10-15-2016, 11:21 PM
(This post was last modified: 10-15-2016, 11:26 PM by Eric the Green.)
(10-15-2016, 11:13 PM)pbrower2a Wrote:(10-15-2016, 03:52 PM)Mikebert Wrote: You do know that the onset of agriculture resulting in a decline in stature (and indicator of health). This is strong evidence that the adoption of agriculture led to a large reduction in the well-being of humans. It has been suggested that the Garden of Eden story is a folk memory of this transition from an idealized hunter-gatherer existence to agriculture around four millennia before Abraham.
All possible. But agriculture became necessary for human survival in many places when desiccation turned many places into milieus unsuited for hunter-gatherers. The cultivation of grain coincided with a time of great hunger.
Yes; you can always say that older times were simpler and better. But evolution and history push us into new and more complicated arrangements, new solutions, and ever larger social relationships. Civilization resulted from agriculture, some millennia after it began. But it's a mixed blessing; more division of labor and oppression by authority, but more possibilities for the arts and science and inventions.
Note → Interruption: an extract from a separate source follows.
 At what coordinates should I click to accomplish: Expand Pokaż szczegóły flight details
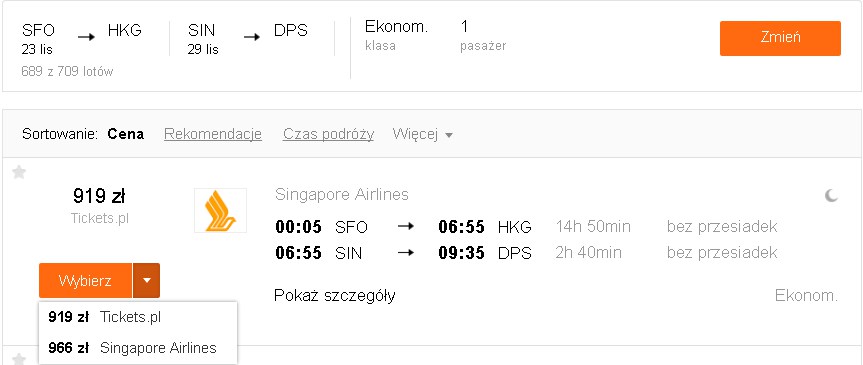335,296
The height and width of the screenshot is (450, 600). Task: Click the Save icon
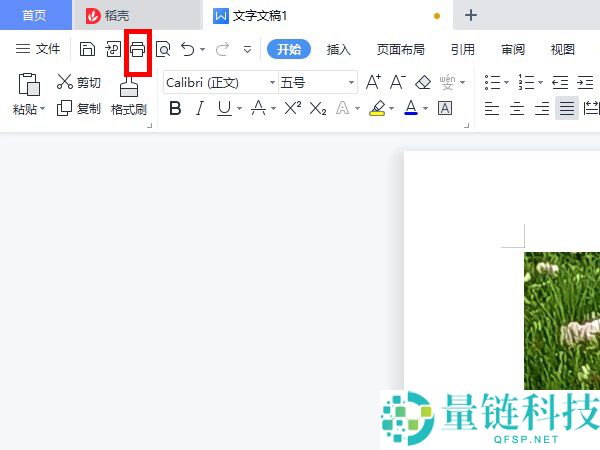coord(88,49)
Civilization has proceeded from agricultural towns and villages, to stone age civilizations, to the bronze and iron age of war and empire and society as conquered territory (civic hero's favorite age), to the age of faith, to the secularized age of kingdoms and early humanism and science, to the age of revolution, individual liberty movements, electricity and entreprenuers, to the socialist age of collectivism, mass industrialism, nationalism, and racial and class war, to our current age of the greening of culture and society, globalism, political correctness, diversity and post-modernism, and beyond-- to increasing integral culture and society.